Work required - Copy the records verbatim, from the line with "Toggle the X checkbox for M4V00001.MP4 job" to the line with "(x=229, y=712)", and output only those lines.

Data excerpts -

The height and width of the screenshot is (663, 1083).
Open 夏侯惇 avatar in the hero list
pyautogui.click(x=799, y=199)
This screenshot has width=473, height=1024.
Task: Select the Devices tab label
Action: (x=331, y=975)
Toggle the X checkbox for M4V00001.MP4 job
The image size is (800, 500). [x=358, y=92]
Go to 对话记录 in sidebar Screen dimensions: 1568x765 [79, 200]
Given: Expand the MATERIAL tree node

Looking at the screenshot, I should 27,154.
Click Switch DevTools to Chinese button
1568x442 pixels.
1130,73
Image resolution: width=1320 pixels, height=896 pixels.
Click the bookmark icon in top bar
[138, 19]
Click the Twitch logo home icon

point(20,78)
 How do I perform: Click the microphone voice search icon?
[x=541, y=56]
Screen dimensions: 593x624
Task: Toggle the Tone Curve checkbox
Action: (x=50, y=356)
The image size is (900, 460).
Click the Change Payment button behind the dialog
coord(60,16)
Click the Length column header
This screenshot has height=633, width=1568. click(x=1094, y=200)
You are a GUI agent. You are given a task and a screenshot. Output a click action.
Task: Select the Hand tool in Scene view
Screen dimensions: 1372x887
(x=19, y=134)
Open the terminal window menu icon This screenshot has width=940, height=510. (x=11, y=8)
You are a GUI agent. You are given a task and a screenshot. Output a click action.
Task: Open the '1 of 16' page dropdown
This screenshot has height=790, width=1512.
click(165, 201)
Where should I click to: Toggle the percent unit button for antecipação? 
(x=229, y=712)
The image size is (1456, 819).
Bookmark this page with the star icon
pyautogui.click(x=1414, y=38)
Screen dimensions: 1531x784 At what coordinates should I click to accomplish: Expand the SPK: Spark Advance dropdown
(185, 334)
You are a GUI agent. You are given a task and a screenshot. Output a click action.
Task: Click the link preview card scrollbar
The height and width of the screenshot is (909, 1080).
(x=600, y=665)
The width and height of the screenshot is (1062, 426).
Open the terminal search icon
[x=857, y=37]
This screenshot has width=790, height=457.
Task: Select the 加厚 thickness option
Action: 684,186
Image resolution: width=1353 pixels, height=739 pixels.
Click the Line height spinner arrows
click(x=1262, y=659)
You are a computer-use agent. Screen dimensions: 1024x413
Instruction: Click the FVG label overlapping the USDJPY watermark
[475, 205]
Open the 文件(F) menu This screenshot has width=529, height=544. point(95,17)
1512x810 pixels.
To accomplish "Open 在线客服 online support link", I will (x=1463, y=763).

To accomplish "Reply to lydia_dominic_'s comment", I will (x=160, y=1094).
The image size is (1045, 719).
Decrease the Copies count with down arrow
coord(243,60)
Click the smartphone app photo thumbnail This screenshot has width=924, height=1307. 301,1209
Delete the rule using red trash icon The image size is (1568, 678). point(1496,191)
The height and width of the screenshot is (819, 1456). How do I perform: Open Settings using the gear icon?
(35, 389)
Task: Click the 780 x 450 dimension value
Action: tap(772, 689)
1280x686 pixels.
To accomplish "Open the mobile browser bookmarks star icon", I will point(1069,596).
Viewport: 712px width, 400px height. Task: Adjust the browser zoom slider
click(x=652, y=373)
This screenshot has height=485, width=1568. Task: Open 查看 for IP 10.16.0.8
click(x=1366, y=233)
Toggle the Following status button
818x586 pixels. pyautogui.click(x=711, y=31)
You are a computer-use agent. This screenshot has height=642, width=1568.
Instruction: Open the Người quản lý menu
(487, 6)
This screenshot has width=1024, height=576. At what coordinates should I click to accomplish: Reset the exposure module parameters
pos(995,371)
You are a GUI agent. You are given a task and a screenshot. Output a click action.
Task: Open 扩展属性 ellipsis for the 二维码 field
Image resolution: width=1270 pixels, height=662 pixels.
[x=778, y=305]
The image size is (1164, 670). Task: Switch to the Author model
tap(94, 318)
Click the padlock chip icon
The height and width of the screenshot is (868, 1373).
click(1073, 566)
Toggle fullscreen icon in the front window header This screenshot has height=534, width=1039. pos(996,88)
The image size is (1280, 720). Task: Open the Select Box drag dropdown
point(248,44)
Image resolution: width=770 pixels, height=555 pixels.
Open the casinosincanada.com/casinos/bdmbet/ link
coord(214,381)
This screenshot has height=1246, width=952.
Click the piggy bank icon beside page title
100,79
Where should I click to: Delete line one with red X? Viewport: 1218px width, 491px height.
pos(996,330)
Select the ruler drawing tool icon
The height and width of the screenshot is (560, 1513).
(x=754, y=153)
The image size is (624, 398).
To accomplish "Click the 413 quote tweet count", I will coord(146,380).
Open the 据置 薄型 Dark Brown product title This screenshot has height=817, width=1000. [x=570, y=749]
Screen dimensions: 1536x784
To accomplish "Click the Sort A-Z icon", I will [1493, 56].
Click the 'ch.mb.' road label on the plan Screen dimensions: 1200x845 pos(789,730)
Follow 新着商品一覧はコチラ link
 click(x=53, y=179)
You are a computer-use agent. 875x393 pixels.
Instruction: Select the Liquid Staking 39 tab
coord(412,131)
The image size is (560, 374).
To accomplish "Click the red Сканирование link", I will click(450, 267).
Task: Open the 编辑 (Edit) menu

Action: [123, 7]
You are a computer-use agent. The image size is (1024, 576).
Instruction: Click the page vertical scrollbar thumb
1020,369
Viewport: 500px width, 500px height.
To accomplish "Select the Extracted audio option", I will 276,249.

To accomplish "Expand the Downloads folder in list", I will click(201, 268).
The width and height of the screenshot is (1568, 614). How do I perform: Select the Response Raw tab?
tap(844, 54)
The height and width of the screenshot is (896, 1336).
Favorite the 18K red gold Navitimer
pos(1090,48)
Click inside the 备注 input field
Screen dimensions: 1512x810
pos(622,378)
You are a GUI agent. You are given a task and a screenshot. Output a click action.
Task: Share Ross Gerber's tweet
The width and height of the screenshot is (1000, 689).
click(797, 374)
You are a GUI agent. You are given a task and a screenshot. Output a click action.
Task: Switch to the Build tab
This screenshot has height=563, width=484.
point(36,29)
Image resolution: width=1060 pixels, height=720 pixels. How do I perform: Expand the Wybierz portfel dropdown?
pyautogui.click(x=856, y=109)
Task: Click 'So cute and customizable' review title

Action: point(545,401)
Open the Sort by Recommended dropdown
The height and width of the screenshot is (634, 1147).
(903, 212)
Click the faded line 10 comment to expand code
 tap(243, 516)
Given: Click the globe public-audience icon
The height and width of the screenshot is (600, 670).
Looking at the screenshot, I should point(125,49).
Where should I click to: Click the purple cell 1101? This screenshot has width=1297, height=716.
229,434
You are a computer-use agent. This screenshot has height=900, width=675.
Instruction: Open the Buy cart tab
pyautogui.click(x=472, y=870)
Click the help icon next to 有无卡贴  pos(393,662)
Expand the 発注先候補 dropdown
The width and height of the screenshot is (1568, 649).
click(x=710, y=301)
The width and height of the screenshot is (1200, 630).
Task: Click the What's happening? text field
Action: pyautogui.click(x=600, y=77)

The solution -
Toggle the X checkbox for M4V00001.MP4 job
The image size is (800, 500). [x=358, y=92]
Go to 对话记录 in sidebar Screen dimensions: 1568x765 [79, 200]
Given: Expand the MATERIAL tree node

Looking at the screenshot, I should 27,154.
Click Switch DevTools to Chinese button
1568x442 pixels.
1130,73
Image resolution: width=1320 pixels, height=896 pixels.
Click the bookmark icon in top bar
[138, 19]
Click the Twitch logo home icon

point(20,78)
 How do I perform: Click the microphone voice search icon?
[x=541, y=56]
Screen dimensions: 593x624
Task: Toggle the Tone Curve checkbox
Action: (x=50, y=356)
The image size is (900, 460).
Click the Change Payment button behind the dialog
coord(60,16)
Click the Length column header
This screenshot has height=633, width=1568. click(x=1094, y=200)
You are a GUI agent. You are given a task and a screenshot. Output a click action.
Task: Select the Hand tool in Scene view
Screen dimensions: 1372x887
(x=19, y=134)
Open the terminal window menu icon This screenshot has width=940, height=510. (x=11, y=8)
You are a GUI agent. You are given a task and a screenshot. Output a click action.
Task: Open the '1 of 16' page dropdown
This screenshot has height=790, width=1512.
click(165, 201)
Where should I click to: Toggle the percent unit button for antecipação? 
(x=229, y=712)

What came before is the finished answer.